Could you write out every record below exactly, leaving out any pictures?

[Stored records]

·····

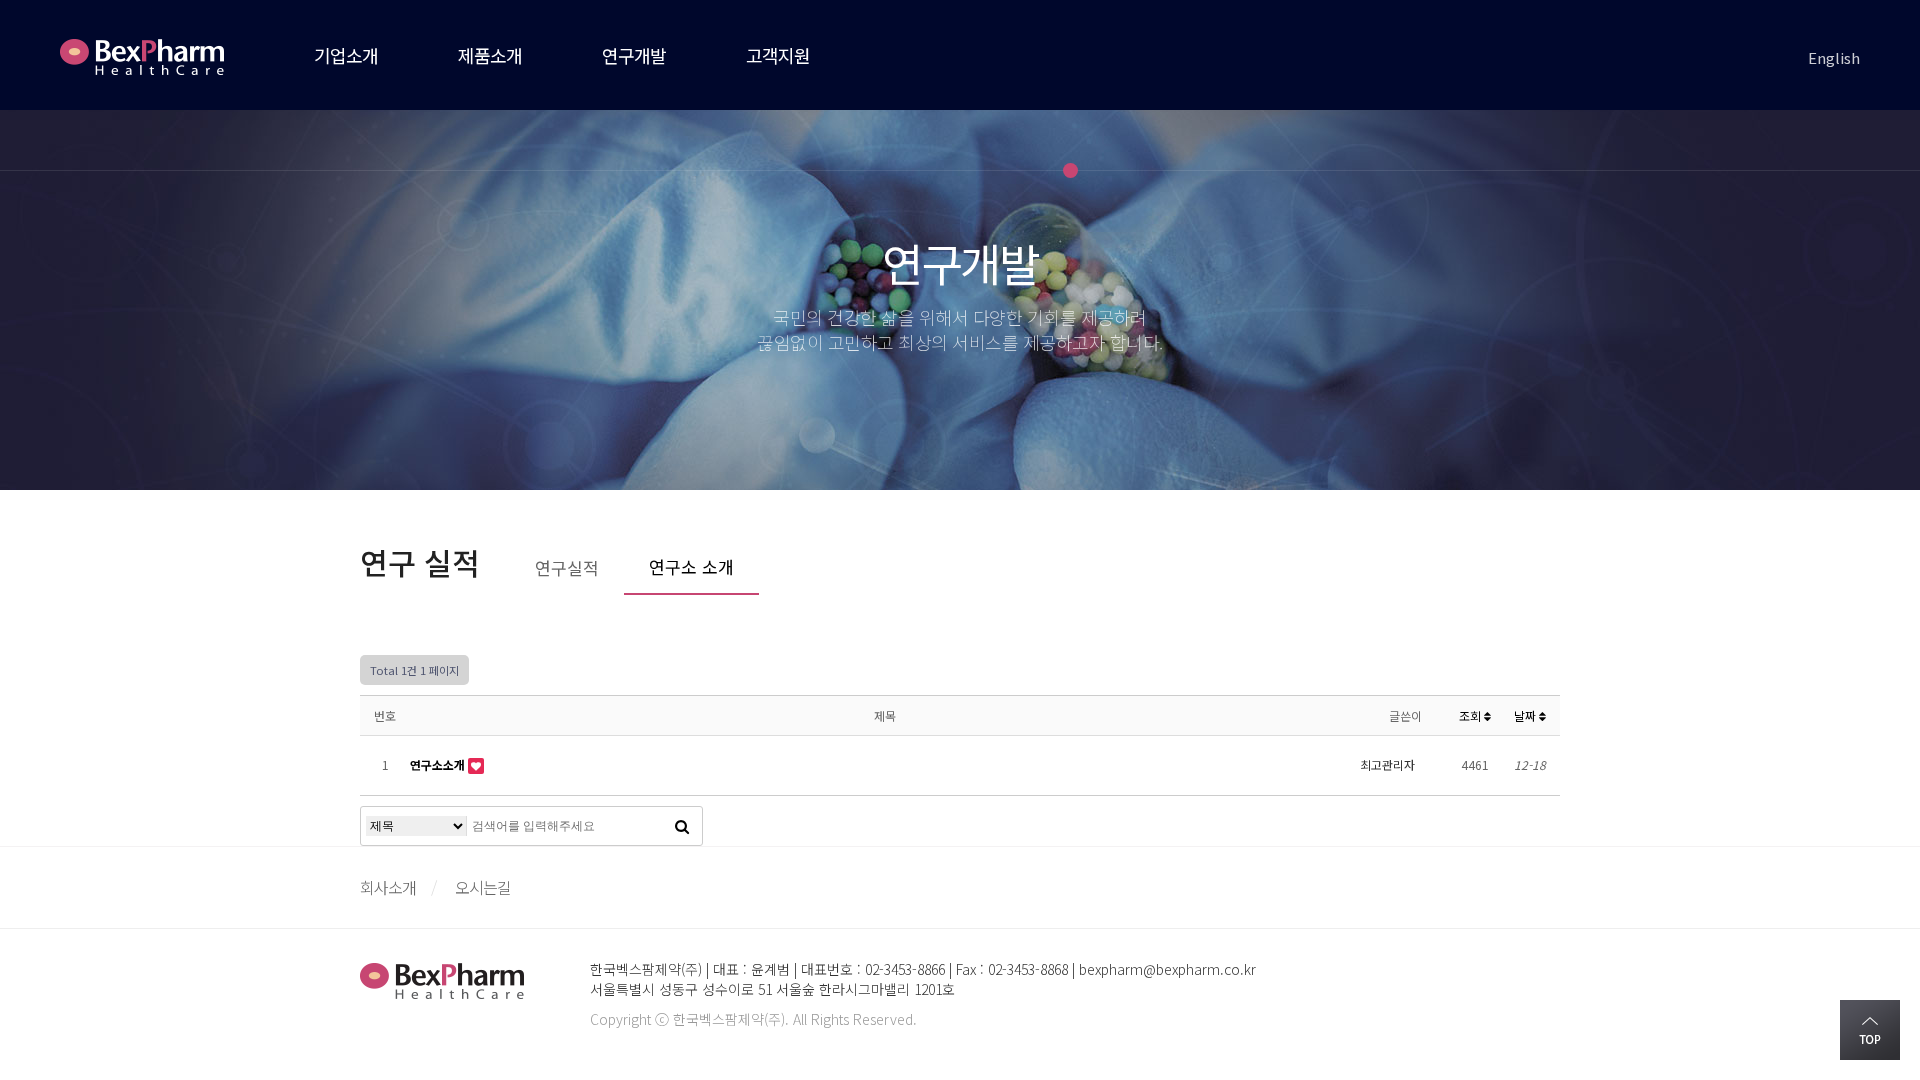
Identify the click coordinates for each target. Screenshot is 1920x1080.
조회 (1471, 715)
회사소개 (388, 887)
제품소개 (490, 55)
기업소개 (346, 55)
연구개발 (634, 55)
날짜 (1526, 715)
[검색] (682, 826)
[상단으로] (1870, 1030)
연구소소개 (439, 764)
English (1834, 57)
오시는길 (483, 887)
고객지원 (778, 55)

·····

» **SOLUTION**:
Identify the click coordinates for each target. Screenshot is 1920x1080.
조회 (1471, 715)
회사소개 (388, 887)
제품소개 (490, 55)
기업소개 (346, 55)
연구개발 (634, 55)
날짜 (1526, 715)
[검색] (682, 826)
[상단으로] (1870, 1030)
연구소소개 (439, 764)
English (1834, 57)
오시는길 (483, 887)
고객지원 (778, 55)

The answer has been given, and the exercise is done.